Iain took it from her and set it back down. ‘You remembered, didn’t you? The minute you crashed into me, you remembered that day. That night.’
‘I said we should forget it.’
‘I haven’t been able to forget. Have you?’
‘Oh, for heaven’s sake. No! Are you happy now?’
‘Do you remember, I had to tell you to wheesht?’ Iain closed the tiny space between them. His voice was soft, a whispering burr without any trace of the Lowland growl. If it were not for that look in his eyes, she would have said it was seductive. He took one of her artful curls and began to twist it round his finger. He had an artist’s hands, the fingers long and delicate, though the skin was rough.
The muscles in her belly clenched. ‘You were every bit as— You enjoyed it every bit as much, as I recall.’
‘I did.’ He let her curl slip from her finger, only to cup her jaw in his hand, his thumb running along the length of her bottom lip. ‘Too right I did,’ he said, and covered her mouth with his.
She almost surrendered. His mouth fit so perfectly with hers, as no other ever had or would. Her lips clung to his, her mouth opening, her hands reaching automatically to twine around his neck, her body arching into the hard length of his. Cordelia yanked herself free and delivered a very hard slap.
* * *
Iain staggered back, his hand cupped to his throbbing cheek. Cordelia had not been messing about, and to judge by the way she was glaring at him, she would have hit him a deal harder if she’d had a chance. Or more precisely, she’d hit him again if he took another chance. He was forced to laugh. ‘I suppose you’ll tell me I deserved that.’
She folded her arms across her chest and stuck her nose in the air. ‘You know perfectly well that you did.’
‘And I suppose that you’ll also tell me you didn’t want me to kiss you?’
She raised her brows and pursed her lips, giving him one of those looks that managed to be both sceptical and challenging. ‘I don’t think I’ve ever met anyone whose ego is in less need of pandering than yours, Mr Hunter.’
This time his laugh was spontaneous. ‘Come now, hasn’t the very man just left the room! But since we’re talking extremes, let me tell you that I don’t think I’ve ever met a woman quite like you, Mrs—Lady Cordelia.’
‘Is that a compliment?’
Iain shrugged. ‘It’s the truth. I take it you had no more idea than I of what your father was going to suggest today?’

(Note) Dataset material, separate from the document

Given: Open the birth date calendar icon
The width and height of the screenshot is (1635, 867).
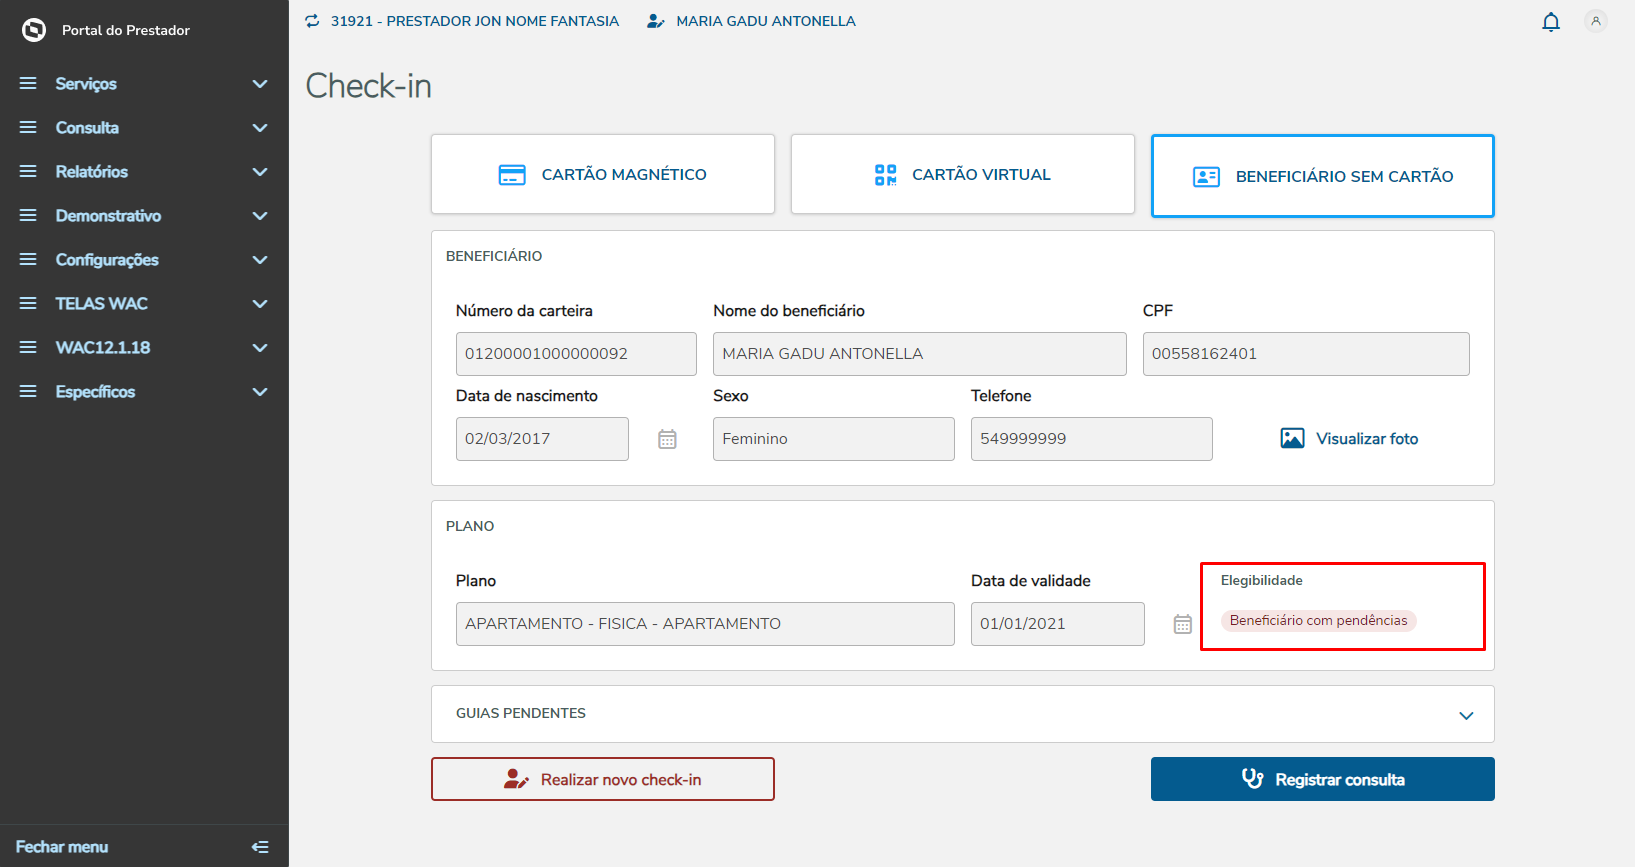Looking at the screenshot, I should [667, 439].
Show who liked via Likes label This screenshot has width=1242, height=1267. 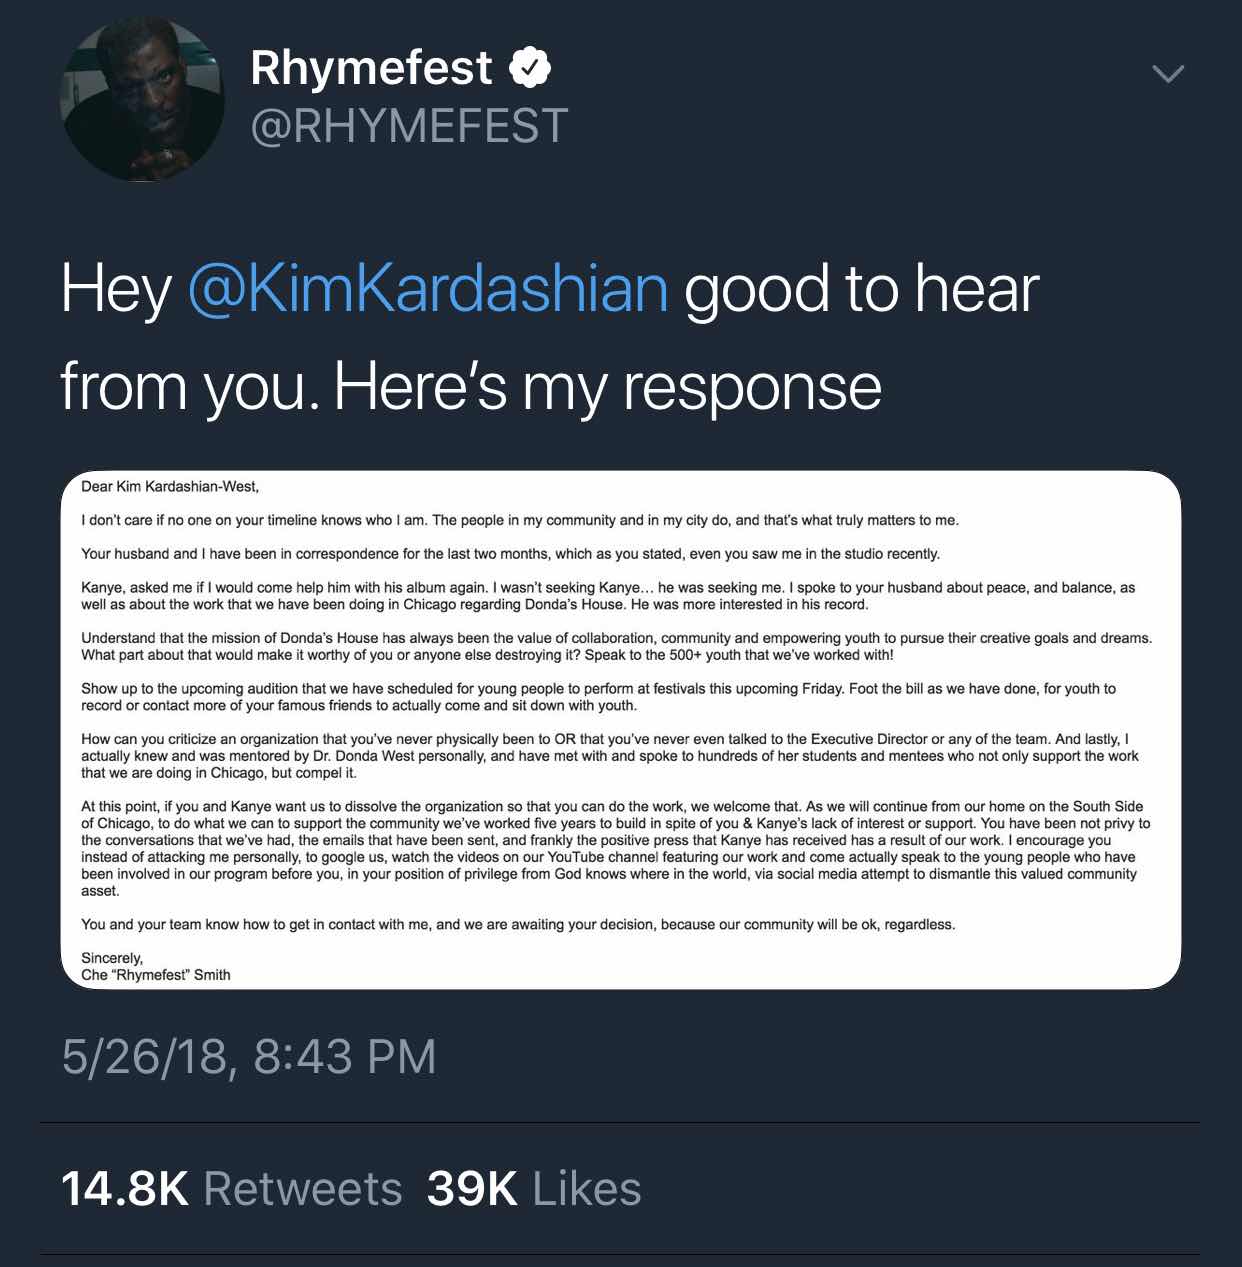[587, 1189]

‘I am pretty certain my father had no idea either, until your card was sent in. It was a surprise attack. He was ever fond of Wellington you know, even though the duke has fallen from favour. And with him my dear father,’ Cordelia said sardonically.
‘They say that the king is in poor health. When he dies, there will be another General Election, though I doubt the Tories will win, even with Peel in charge.’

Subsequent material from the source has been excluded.